### What you should do
Count the lines in the records that contain the string "Output" and reply with only that number.
---------- Material ----------
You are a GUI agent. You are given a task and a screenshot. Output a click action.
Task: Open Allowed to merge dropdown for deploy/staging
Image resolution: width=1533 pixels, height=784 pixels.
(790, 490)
----------
---------- Material ----------
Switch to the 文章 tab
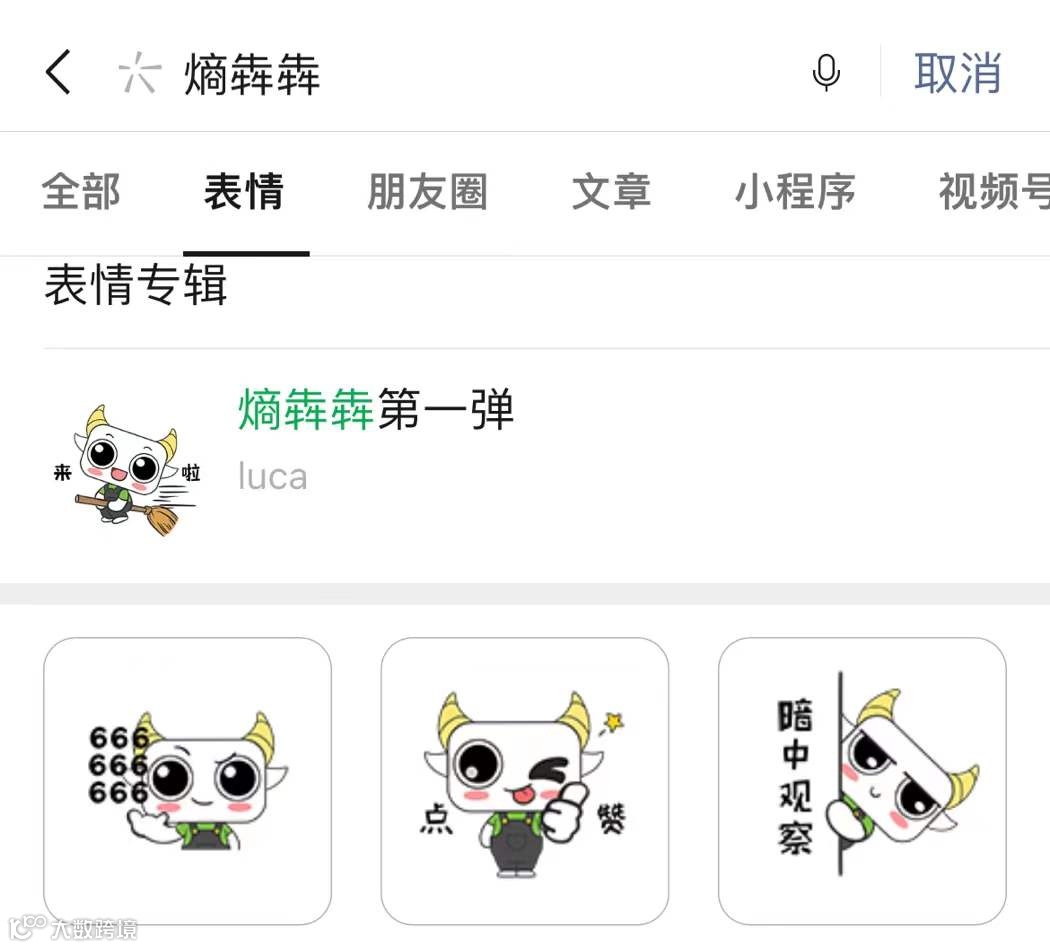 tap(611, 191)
----------
### Solved exercise
1